About NeMo CuratorConceptsImage ConceptsData

Data Export Concepts (Image)

View as MarkdownOpen in Claude

This page covers the core concepts for saving and exporting curated image datasets in NeMo Curator.

Key Topics

  • Saving curated images and metadata
  • Understanding output format structure
  • Configuring output sharding
  • Preparing data for downstream training or analysis

Saving Results

After processing through the pipeline, you can save the curated images and metadata using the ImageWriterStage.

Example:

1from nemo_curator.stages.image.io.image_writer import ImageWriterStage
2
3# Add writer stage to pipeline
4pipeline.add_stage(ImageWriterStage(
5 output_dir="/output/curated_dataset",
6 images_per_tar=1000, # Images per tar file
7 remove_image_data=True,
8 verbose=True,
9 deterministic_name=True, # Use deterministic naming for reproducible output
10))

• • • •

Brief 1
Answer these questions from the page on exporting curated image data:
(a) Which stage is used to save the curated images and metadata?
(b) In the example, how many images go into each tar file?
(c) What output directory does the example set?
Brief 2
Pick up the page on exporting curated image data after its final line, and write the section that would follow the code example.

Supplied information
• • • •

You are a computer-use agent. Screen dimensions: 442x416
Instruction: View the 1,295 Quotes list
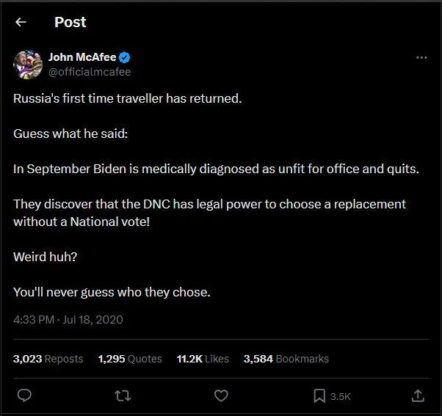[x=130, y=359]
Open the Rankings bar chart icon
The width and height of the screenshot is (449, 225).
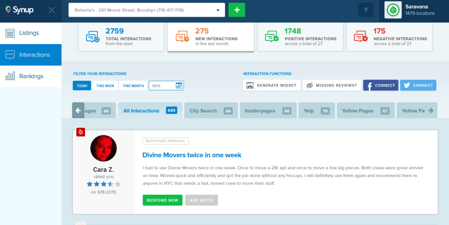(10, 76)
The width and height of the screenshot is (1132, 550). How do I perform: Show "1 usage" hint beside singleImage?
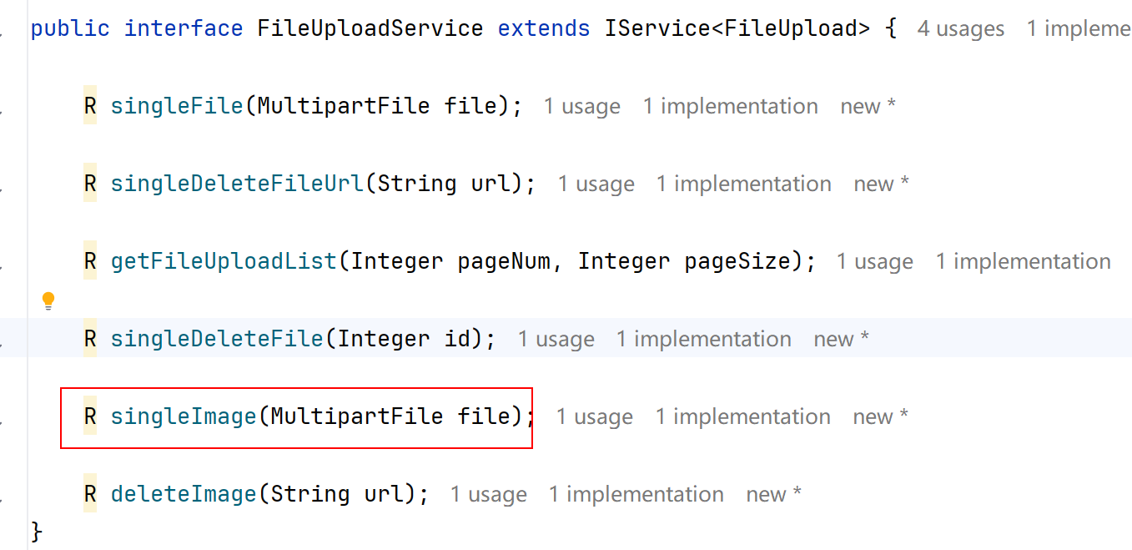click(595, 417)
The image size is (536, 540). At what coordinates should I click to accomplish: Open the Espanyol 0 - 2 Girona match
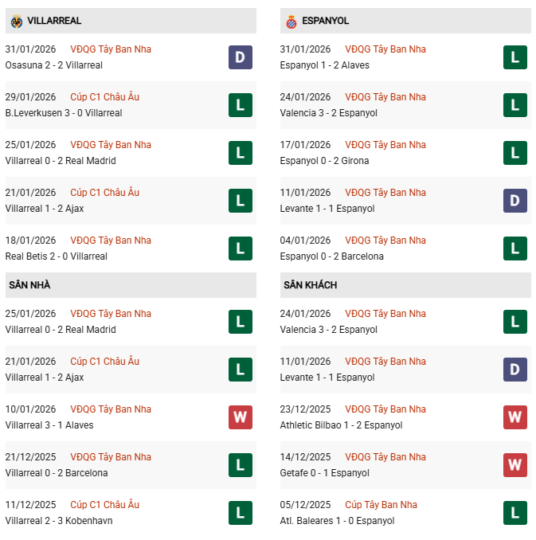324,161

• • • •

Final answer 1
(a) The ImageWriterStage.
(b) 1000.
(c) "/output/curated_dataset"

Final answer 2
Key Parameters:

  • output_dir: Directory where tar archives and metadata files are written
  • images_per_tar: Number of images per tar file for optimal sharding
  • remove_image_data: Whether to remove image data from memory after writing
  • deterministic_name: Ensures reproducible file naming based on input content

Behavior:

  • The writer stage creates tar files with curated images
  • Metadata for each image (including paths, IDs, scores, and processing metadata) is always stored in separate Parquet files alongside tar archives
  • Adjust images_per_tar to balance I/O, parallelism, and storage efficiency
  • Smaller values create more files but enable better parallelism
  • Larger values reduce file count but may impact loading performance

Output Format

The ImageWriterStage creates tar archives containing curated images with accompanying metadata files:

Output Structure:

$output/
$├── images-{hash}-000000.tar # Contains JPEG images
$├── images-{hash}-000000.parquet # Metadata for corresponding tar
$├── images-{hash}-000001.tar
$├── images-{hash}-000001.parquet

Format Details:

  • Tar contents: JPEG images with sequential or ID-based filenames
  • Metadata storage: Separate Parquet files containing image paths, IDs, and processing metadata
  • Naming: Deterministic or random naming based on configuration
  • Sharding: Configurable number of images per tar file for optimal performance

Preparing for Downstream Use

  • Ensure your exported dataset matches the requirements of your training or analysis pipeline.
  • Use consistent naming and metadata fields for compatibility.
  • Document any filtering or processing steps for reproducibility.
  • Test loading the exported dataset before large-scale training.